1001 Albums You Must Hear Before You Die: 323. Queen – Sheer Heart Attack (1974)

 

This is another album that I used to own on vinyl, but only some of it is familiar to me (beyond the Greatest Hits tracks). I put this down, again, to having a pretty crappy record player fed with second-hand records so that the general listening experience was not especially enjoyable.

Knowing where Queen go with their sound, this is clearly a bridge between the rockier Queen II and the more melodic Jazz and Night At The Opera. Some of the fantasy elements remain, on the short Mercury track Lily Of The Valley that mentions “the King of Rhye”, some of the heavier elements remain in Brian May’s great echo-tracked chugging guitar work on Brighton Rock. 

But there are also moves towards the mix of vaudeville and rock on Killer Queen, or trad jazz/rock on Bring Back That Leroy Brown, not to mention the anthemic album closer In The Lap Of The Gods, moving towards Queen’s characteristic showmanship, creating a larger-than-life sound that fills stadiums. 

At this stage in their career they are playing support for Mott The Hoople (as noted in the lyrics to Now I’m Here, “down in the city, just The Hoople and me”). Soon, they will join the pantheon of stadium rockers, Freddie Mercury’s voice getting bigger and bigger with each album. 
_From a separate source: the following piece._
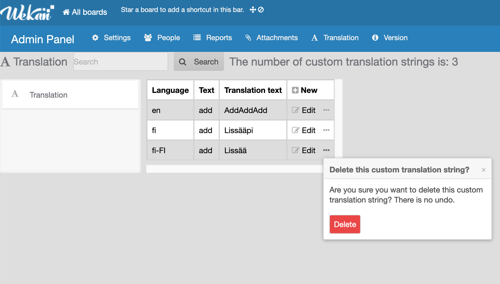Open more options for the en row

326,110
There are a lot of little short tracks, some of which blend together in a kind of medley. Not all of them are keepers, to be honest; some are fairly forgettable as Queen songs go, but each one feels like the band developing their musical muscles. The production is still suitably big, but not as over-done as on Queen II. And I’m left with the sense that I started with, that this is an important stepping stone on the journey, but not the destination.